Prove that the radius of the right circular cylinder of greatest curved surface area which can be inscribed in a given cone is half of that of the cone.

(N/A) Let $OC = r$ be the radius of the cone and $OA = h$ be its height. Let a cylinder with radius $OE = x$ be inscribed in the given cone. The height $QE$ of the cylinder is given by:
$\frac{QE}{OA} = \frac{EC}{OC}$ (since $\Delta QEC \sim \Delta AOC$)
$\frac{QE}{h} = \frac{r - x}{r}$
$QE = \frac{h(r - x)}{r}$
Let $S$ be the curved surface area of the cylinder. Then:
$S(x) = 2 \pi x \cdot QE = 2 \pi x \cdot \frac{h(r - x)}{r} = \frac{2 \pi h}{r}(rx - x^2)$
To find the maximum surface area,we find the derivative $S'(x)$:
$S'(x) = \frac{2 \pi h}{r}(r - 2x)$
Setting $S'(x) = 0$ gives $r - 2x = 0$,so $x = \frac{r}{2}$.

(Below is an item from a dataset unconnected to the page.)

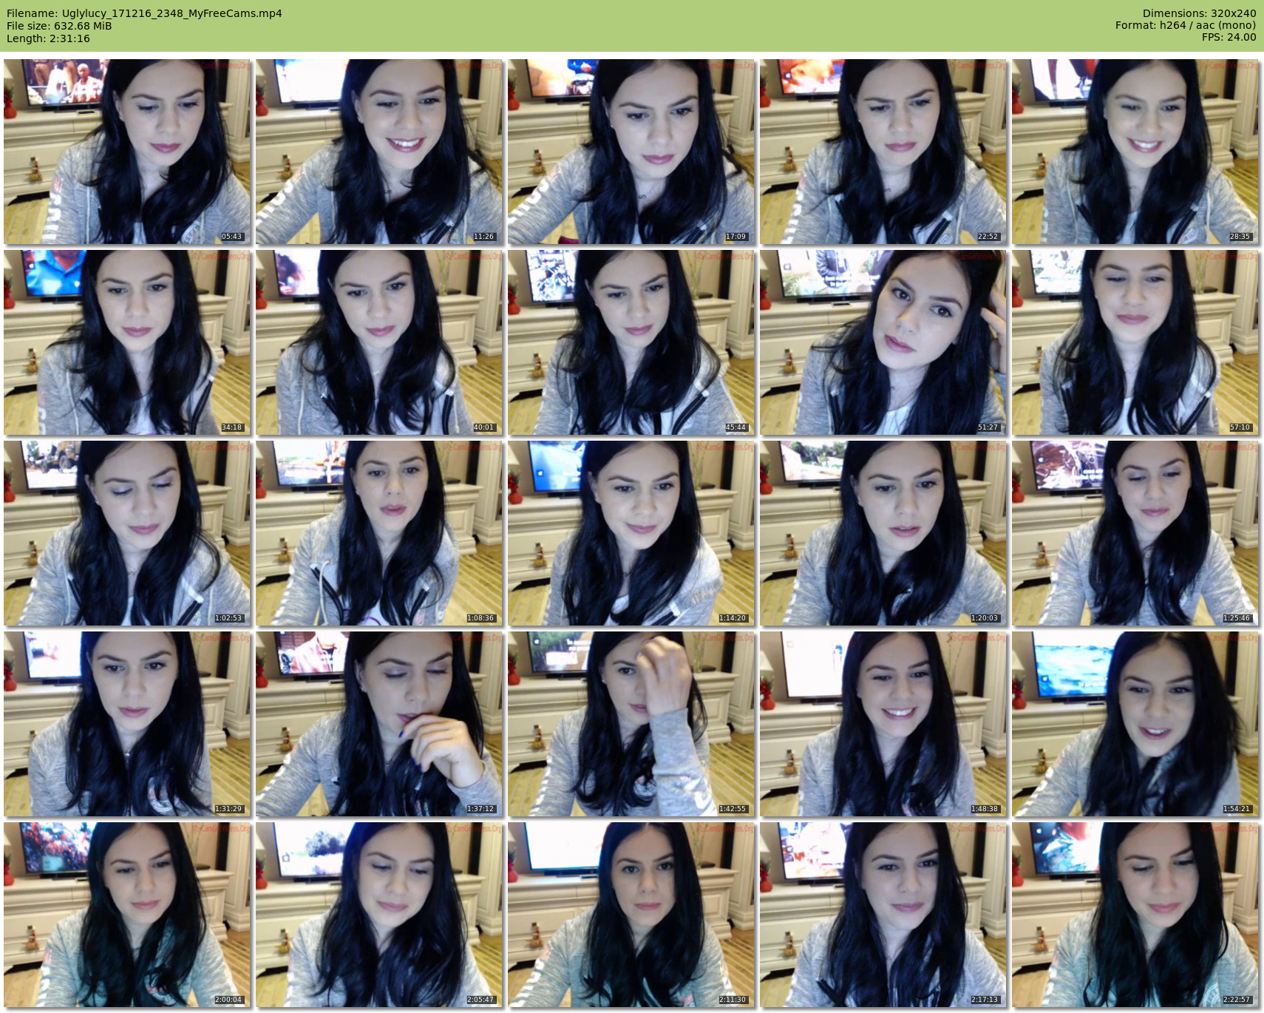Click the Filename text in the header
Image resolution: width=1264 pixels, height=1013 pixels.
144,13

Now,find the second derivative $S''(x)$:
$S''(x) = \frac{2 \pi h}{r}(-2) = -\frac{4 \pi h}{r}$
Since $S''(x) < 0$ for all $x$,the function $S(x)$ has a maximum at $x = \frac{r}{2}$.
Thus,the radius of the cylinder of greatest curved surface area is half of the radius of the cone.